Are Teachers Qualified to Teach Grammar?

So many teachers in the UK (perhaps you can tell me about your experience in your country) were not, themselves, taught grammar explicitly when they were of school age during the 1970s and 80s.  You can understand the reasoning.  Children acquire the rules of English, certainly sufficiently well, simply by listening and joining in.  You will hear evidence of this going on when a child uses a word like drived or sheeps.  Clearly, they have spotted some rules: how to make the past tense and how to make a singular noun plural.  It just so happens that the verb and noun in these particular cases are irregular - they break the rules.

As a result of their own schooling, therefore, during which they felt they got by, teachers might feel cautious about throwing themselves wholeheartedly into teaching grammar.

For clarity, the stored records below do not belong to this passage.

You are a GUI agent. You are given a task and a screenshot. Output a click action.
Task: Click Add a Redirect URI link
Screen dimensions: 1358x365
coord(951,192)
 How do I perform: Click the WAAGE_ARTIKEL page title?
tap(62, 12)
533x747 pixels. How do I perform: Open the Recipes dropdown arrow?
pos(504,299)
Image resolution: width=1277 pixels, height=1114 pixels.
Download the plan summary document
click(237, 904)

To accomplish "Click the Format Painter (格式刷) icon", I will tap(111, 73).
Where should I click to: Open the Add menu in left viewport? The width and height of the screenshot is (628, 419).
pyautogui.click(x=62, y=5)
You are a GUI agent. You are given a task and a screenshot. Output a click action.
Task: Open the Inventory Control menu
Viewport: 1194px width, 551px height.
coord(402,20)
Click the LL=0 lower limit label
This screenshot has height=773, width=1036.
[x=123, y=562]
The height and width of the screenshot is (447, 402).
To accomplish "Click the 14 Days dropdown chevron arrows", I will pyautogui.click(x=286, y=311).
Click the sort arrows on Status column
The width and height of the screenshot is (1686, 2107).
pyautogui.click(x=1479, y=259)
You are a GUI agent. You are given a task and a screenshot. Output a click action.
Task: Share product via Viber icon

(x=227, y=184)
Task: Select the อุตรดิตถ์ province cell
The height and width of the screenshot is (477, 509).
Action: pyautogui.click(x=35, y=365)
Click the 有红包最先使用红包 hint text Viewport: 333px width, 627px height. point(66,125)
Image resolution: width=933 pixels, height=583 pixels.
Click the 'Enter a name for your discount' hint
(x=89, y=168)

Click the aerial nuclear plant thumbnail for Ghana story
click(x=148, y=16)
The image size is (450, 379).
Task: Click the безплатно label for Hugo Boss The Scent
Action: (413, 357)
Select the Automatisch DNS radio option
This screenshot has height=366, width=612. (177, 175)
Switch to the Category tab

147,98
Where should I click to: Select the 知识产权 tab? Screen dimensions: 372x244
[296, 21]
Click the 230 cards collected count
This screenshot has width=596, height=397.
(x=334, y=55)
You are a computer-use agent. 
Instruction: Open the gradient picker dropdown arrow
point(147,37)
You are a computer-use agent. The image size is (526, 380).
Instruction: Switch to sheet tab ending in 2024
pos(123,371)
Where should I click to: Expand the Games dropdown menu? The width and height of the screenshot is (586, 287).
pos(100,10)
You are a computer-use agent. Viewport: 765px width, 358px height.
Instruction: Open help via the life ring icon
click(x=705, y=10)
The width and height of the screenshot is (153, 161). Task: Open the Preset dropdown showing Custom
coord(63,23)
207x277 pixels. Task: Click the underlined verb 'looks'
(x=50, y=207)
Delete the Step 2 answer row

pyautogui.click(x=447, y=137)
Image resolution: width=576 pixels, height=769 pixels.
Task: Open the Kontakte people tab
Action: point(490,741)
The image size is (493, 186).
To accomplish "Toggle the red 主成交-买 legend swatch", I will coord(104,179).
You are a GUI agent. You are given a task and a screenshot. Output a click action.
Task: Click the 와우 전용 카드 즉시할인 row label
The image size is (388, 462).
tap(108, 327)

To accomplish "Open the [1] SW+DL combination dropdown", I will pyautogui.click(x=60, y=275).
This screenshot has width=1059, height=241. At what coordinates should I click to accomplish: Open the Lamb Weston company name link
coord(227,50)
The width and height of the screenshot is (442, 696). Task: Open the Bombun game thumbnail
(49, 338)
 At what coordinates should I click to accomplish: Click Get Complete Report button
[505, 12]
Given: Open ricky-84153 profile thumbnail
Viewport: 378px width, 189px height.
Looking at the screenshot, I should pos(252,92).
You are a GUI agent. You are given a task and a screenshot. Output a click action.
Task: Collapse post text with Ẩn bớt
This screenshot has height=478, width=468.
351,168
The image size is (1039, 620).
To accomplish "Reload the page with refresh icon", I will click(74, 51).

What, I think, we should not do, however, is turn that caution into a justification and an argument for not teaching grammar.  There are a range of resources and there is support for professional development widely available.  Also, it doesn't have to be dry.  It doesn't have to be learning by rote.  Nor does it have to be in opposition to creative writing.  It should be part of the exciting, colourful landscape children experience along the road of their imagination, on the way to putting the words down on paper.  After all, children up to the age of eleven have to learn all sorts of technical concepts in other subjects: water cycle, condensation, femur, germination, meander, oxbow lake, trapezium, Venn diagram, and so on.

Why not allow children the right to experience a similarly academic approach to their own language.  Nothing is lost.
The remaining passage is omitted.